BRIEF: Copy the records below exactly, omitting any pictures they contain.

MATERIAL SHOWN:
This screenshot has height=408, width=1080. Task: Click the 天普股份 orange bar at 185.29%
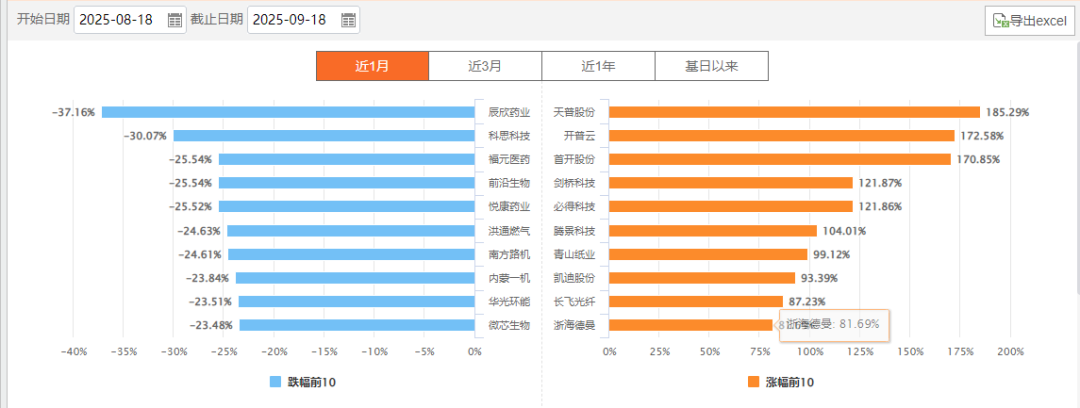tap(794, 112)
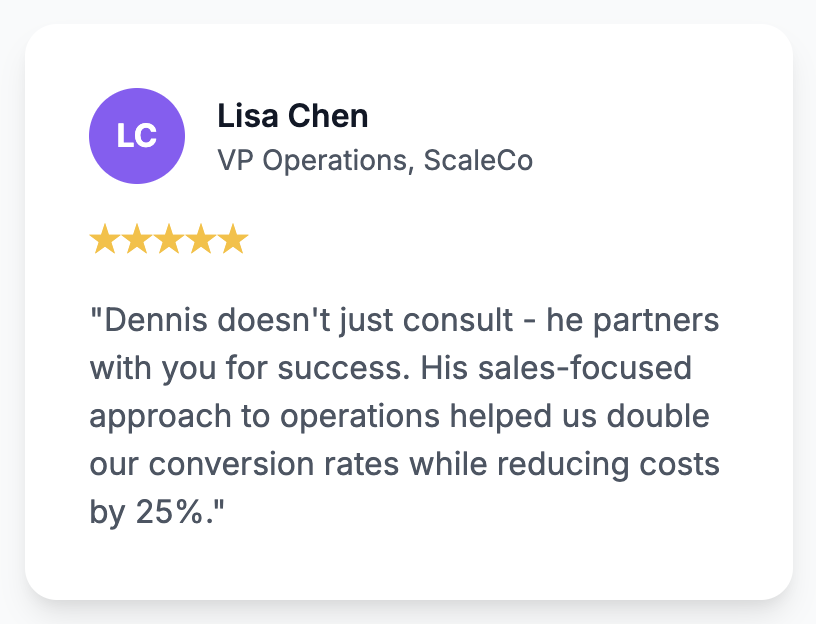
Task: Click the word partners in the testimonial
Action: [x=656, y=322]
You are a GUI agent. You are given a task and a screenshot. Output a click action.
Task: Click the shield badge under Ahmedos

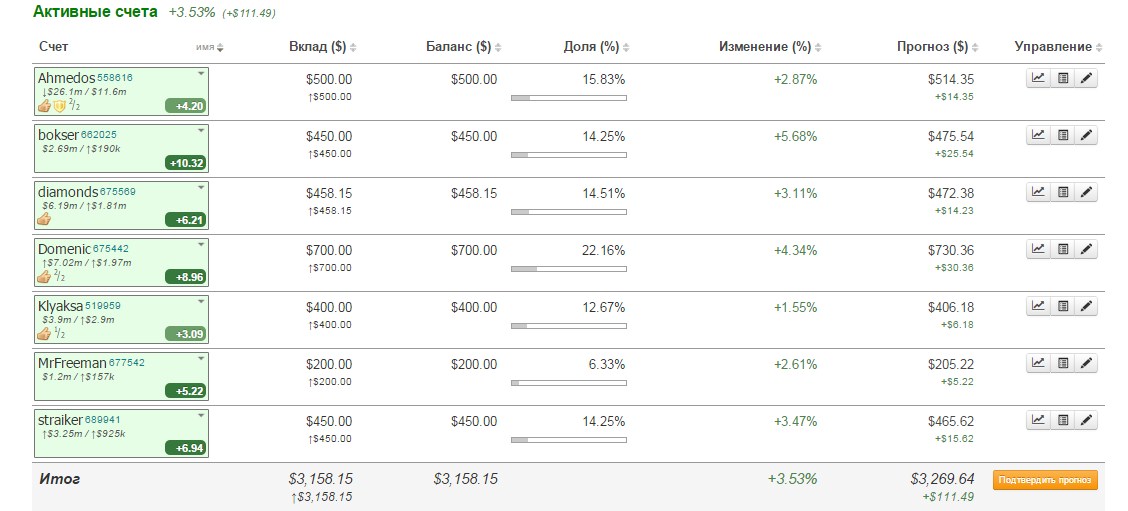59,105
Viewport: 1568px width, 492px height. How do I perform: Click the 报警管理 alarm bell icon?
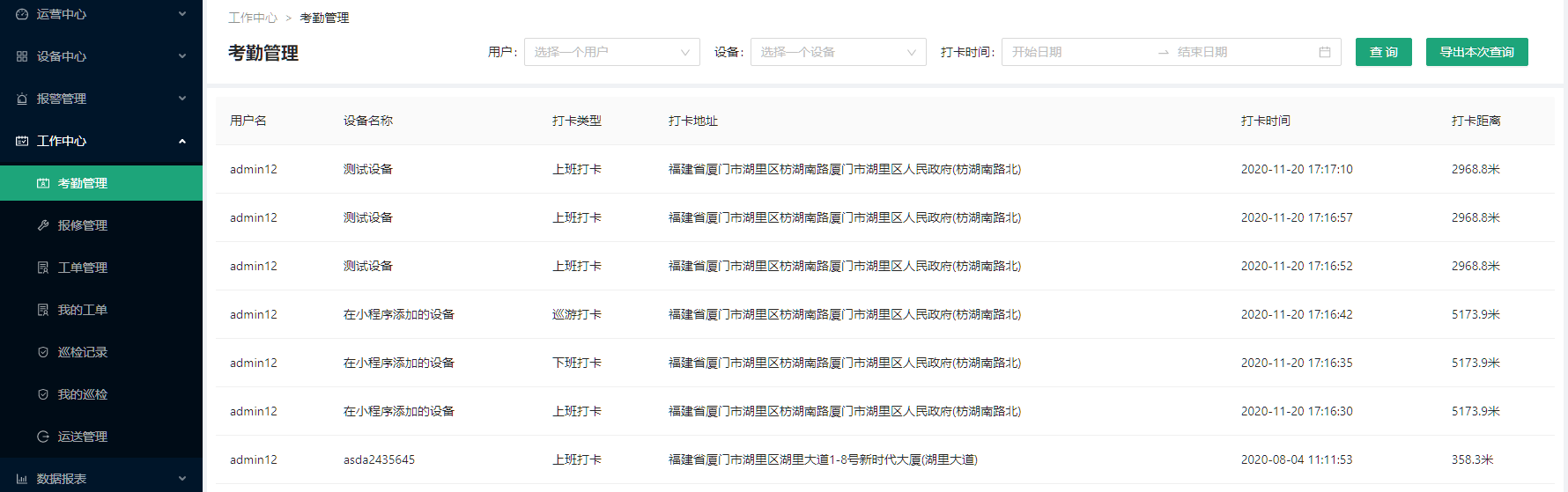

ANSWER TO THE EXERCISE:
This screenshot has height=408, width=1080. Task: Click the 天普股份 orange bar at 185.29%
tap(794, 112)
Task: Click the word partners in the testimonial
Action: [x=656, y=322]
You are a GUI agent. You are given a task and a screenshot. Output a click action.
Task: Click the shield badge under Ahmedos

59,105
Viewport: 1568px width, 492px height. How do I perform: Click the 报警管理 alarm bell icon?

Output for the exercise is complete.